Aslında Cebeli Tarık’tan Akdeniz’e oradan da Kızıldeniz, Hint Okyanusu yoluyla farklı bir rota planlayan Slocum, Cebeli Tarık civarındayken Endülüslü denizcilerin uyarısıyla bundan vazgeçer. Çünkü bu geçiş yolu korsanlarla doludur. Nitekim tam geri dönmek üzereyken bir felukaya dolmuş bir grup korsana paçayı kaptırmaktan son dakikada kurtulur.
O anları seyir defterinde şöyle yazmış: “Feluka aramızdaki mesafeyi hızla azalttı. Öyle ki artık ekiptekilerin kafasında – Muhammed’in bu zalimleri tutup cennete çekmesi için- uzattıkları bir tutam saçı dahi görebiliyordum.”
Muhtemelen bu bir tutam saç, tapşın denilen Eski Türklerin saç örgüsüydü. Öldüklerinde Gök Tanrı’nın tapşından tutup onları yanına taşıyacağına inanıyorlardı. Slocum’u kovalayanlar arasında Garp Ocaklarından kalan son korsan Türkler vardı belki de.

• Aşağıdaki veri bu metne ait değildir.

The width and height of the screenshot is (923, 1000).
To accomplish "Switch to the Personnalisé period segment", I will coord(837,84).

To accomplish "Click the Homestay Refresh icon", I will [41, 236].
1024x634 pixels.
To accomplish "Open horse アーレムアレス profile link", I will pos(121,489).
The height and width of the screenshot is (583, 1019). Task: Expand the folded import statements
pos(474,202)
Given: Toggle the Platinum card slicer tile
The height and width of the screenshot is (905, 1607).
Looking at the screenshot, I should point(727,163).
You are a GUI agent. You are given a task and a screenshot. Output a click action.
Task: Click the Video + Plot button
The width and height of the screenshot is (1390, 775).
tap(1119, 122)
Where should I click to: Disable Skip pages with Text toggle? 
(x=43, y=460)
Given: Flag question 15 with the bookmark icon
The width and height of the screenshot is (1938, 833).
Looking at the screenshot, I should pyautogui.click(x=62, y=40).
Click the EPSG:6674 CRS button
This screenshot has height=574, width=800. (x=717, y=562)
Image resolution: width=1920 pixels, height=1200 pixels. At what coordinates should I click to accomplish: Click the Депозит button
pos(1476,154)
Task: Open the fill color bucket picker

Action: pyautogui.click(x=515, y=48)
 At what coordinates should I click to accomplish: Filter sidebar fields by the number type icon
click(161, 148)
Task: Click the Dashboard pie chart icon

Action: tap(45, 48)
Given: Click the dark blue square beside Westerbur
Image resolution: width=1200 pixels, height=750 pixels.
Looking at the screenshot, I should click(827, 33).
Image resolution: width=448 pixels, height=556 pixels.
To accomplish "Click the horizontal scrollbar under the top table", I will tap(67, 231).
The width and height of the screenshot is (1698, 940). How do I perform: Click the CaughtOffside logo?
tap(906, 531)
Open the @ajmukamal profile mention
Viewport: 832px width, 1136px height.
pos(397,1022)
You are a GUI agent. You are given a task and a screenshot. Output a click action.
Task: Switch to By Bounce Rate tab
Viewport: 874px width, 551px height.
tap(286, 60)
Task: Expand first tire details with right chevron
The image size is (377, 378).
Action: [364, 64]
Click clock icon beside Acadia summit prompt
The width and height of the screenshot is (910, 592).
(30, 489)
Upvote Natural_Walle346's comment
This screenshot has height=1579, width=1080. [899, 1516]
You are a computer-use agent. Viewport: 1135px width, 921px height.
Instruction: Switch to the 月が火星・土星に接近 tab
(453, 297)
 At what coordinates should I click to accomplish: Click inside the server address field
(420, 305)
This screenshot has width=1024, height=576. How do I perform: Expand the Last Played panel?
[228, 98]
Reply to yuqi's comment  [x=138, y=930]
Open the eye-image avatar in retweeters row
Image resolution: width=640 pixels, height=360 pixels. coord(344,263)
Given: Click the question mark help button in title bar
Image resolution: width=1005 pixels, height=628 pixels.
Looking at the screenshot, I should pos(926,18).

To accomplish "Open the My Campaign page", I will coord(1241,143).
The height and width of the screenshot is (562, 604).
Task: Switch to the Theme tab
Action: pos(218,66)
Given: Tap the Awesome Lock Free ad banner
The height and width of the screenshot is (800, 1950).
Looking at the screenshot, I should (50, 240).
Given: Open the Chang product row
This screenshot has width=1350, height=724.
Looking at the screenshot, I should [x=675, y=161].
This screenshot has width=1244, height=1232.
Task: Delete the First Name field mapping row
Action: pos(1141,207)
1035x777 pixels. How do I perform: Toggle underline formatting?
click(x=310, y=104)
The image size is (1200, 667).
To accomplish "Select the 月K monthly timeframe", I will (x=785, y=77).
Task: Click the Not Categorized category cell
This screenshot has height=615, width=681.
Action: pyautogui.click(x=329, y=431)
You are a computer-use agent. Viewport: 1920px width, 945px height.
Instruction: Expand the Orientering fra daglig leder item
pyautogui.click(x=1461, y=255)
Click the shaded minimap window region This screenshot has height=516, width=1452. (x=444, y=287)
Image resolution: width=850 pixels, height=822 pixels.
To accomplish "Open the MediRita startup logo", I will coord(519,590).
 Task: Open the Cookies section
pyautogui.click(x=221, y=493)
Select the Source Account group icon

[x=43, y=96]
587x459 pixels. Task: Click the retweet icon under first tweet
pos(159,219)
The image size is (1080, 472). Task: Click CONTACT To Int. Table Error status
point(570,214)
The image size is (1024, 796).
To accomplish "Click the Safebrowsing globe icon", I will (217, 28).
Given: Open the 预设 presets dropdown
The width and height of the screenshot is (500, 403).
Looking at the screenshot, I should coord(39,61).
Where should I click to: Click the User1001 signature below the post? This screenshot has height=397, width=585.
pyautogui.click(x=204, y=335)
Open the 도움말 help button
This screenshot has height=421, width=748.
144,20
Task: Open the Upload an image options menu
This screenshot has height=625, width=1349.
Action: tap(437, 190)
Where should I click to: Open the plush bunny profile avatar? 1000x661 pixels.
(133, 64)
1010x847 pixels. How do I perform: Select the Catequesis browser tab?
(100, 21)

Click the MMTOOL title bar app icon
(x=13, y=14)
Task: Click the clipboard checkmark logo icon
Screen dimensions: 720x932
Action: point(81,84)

Yolunu Macellan Boğazı’na çeviren Slocum’un en zor etabı burası olmuş gibi. Williwaw denilen ve yüksek dağlardan denizlere doğru yüksek hızda esen rüzgâr sağanakları, akıntılar, kötü hava ve yerlilerin saldırıları bu yalnız deniz adamını çok zorlamış. Özellikle gece baskınlarında hayatını kurtaran tek silahın teknenin güvertesine serdiği ve çıplak ayaklı yerlileri savuşturan sağlam raptiyeler olması da ilginç.
Kaptan Slocum tek başına üç yıl boyunca sadece denizlerde dolaşmamış, uğradığı her adanın ve kara parçasının halklarını, adetlerini, doğasını ve özelliklerini de seyir defterine geçirmiş.
Robinson Crusoe'nin adası olan Juan Fernandez Adası'na yaptığı ziyaret kitabın en güzel bölümlerinden biri olmalı ayrıca. Romandaki adı Robinson Crusoe olan Alexander Selkirk'in mağarasını gezip, Selkirk'in denizi gözlediği yüksek kayaya gider.
"Bir kayanın üzerinde çakılı bir levhada, Arapça büyük harf yazılmış notu kaydettim: DENİZCİ, ALEXANDER SELKIRK'İN ANISINA."
Yüzlerce ayrıntıyla dolu bu kitap, yazıldıktan bir asır sonra bile deniz tutkunları ve edebiyatseverler için hazine sayılır.
Slocum, gezisinin ardından bir süre sonra yoksulluğun pençesine düşer. Yeniden bir dünya turu planlar, yazacağı gezi kitabının gelirine ihtiyacı vardır. Ancak o geziden hiç dönmez. Bir daha ondan kimse bir iz bulamaz.